Si c’est niet à l’administration pénitentiaire, cette question du statut fait cependant débat entre plusieurs ministères. Et il y a urgence. Ces derniers temps, les aumôniers musulmans des prisons subissent, comme le souligne Céline Béraud, « une pression folle ». Un peu malgré eux, ils sont placés aux avant-postes de la lutte contre la radicalisation. Du moins dans les discours politiques. Du coup, à l’intérieur des prisons, leur position est très délicate. « L’aumônier n’est pas là pour faire de la sécurité, se récrie Habib Kaaniche, mais pour établir une relation de confiance avec le détenu, pour être à son écoute. » Faire du « repérage » de radicalisés ou de futurs radicalisés ? « Nous sommes là pour protéger les détenus de ceux qui sont les plus radicalisés », corrige Mohamed Loueslati.
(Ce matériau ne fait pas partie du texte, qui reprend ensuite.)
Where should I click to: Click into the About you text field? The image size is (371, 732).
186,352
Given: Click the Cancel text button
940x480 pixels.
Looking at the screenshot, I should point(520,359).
Même s’ils rechignent à en parler, tous les aumôniers voient bien les tentatives d’enrôlement. « Le prosélytisme wahhabite [le salafisme venu d’Arabie Saoudite, ndlr ] est très puissant, raconte Yanisse Warrach. Les plus radicalisés ne sont pas très nombreux, mais ils exercent une pression permanente sur les autres. Cela se passe dans les cellules, dans les salles d’activité. Cela commence par des choses très banales, des remarques sur le fait de faire la prière, par exemple. S’il n’a pas d’aumônier avec qui discuter, le détenu qui subit ces pressions demeure dans le flou. » Encore lui faut-il en trouver un.

(1) L’Islam en prison, éditions Bayard.